Vorsätze habe ich nicht wirklich. Hoffnungen ala gesund werden etc., habe ich schon lange aufgegeben. Immerhin wollte ich mit dem Rauchen aufhören. Nikotinkaugummis schmecken echt scheiße- halten aber nur halb vom Rauchen ab. Also werde ich nun täglich neu starten. Ich habe mich nun für minimieren entschieden. Ganz klappt eh nicht.

Ich habe aber beschlossen, die ambulante Anbindung an die Klinik zu beenden. Ende Januar habe ich einen Termin bei einem niedergelassenen Arzt.
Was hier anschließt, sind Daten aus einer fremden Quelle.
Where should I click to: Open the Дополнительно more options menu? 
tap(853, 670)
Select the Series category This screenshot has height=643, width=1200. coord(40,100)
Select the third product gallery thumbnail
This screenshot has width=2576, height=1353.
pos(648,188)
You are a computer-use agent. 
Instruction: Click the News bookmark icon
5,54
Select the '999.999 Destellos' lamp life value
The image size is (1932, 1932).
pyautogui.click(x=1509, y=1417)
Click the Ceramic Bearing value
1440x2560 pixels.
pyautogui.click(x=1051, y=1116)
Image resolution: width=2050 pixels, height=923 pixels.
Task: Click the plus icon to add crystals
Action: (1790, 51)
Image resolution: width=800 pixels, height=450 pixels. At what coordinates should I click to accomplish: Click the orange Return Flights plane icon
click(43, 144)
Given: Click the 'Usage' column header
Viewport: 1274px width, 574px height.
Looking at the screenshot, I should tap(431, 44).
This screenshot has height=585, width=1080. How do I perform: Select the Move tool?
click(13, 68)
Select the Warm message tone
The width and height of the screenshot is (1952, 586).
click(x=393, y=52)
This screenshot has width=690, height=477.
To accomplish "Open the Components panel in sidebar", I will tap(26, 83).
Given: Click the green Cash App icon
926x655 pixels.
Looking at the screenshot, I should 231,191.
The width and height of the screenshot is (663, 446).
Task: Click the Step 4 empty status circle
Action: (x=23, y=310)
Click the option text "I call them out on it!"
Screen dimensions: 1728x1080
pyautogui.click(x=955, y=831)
Noch gefällt mir das nicht ganz und die Anbindung an die Klinik läuft auch noch. Eine Überweisung pro Quartal stellt mir meine Hausärztin aus. Vielleicht sollte ich beim ersten Termin mal fragen, ob man mir eine Überweisung zu einem weiteren Facharzt gibt? Kommt zwar doof- aber ich bin so weit, dass ich mich nicht mehr arrangieren mag, sondern eine Behandlung will, mit der ich Leben kann! Auch wenn das doof klingt. Somit denke ich, der Wechsel wird bis spätestens zum dritten Quartal 2013 über die Bühne sein.

Ansonsten steht mein 40. Geburtstag an. Meinen Kinderwunsch werde ich dann auch beerdigen können. Ja man kann mit über 40 noch Mutter werden usw. Aber für mich war das immer die Grenze.

Ansonsten lasse ich immer zum Jahresende das Jahr Revue passieren. Irgendwas positives finde ich immer. Aber für 2012 würde ich nur verzweifelt versuchen irgendwas schön zu reden. Gerade 2012 sind so viele Sachen passiert, die mir im Endeffekt den Boden unter den Füßen weg gezogen hat. Obwohl so viel ist nicht passiert. Nur das „Theater“ in der Klinik.

Meine Betreuerin meinte, es kann ja nur besser werden, als ich ihr sagte, 2012 war mein beschissenstes Jahr. Ich zweifle daran noch. Denn es wurde immer schlechter. Ein klein wenig Optimismus habe ich zwischenzeitlich. Mal sehen wie es weiter geht.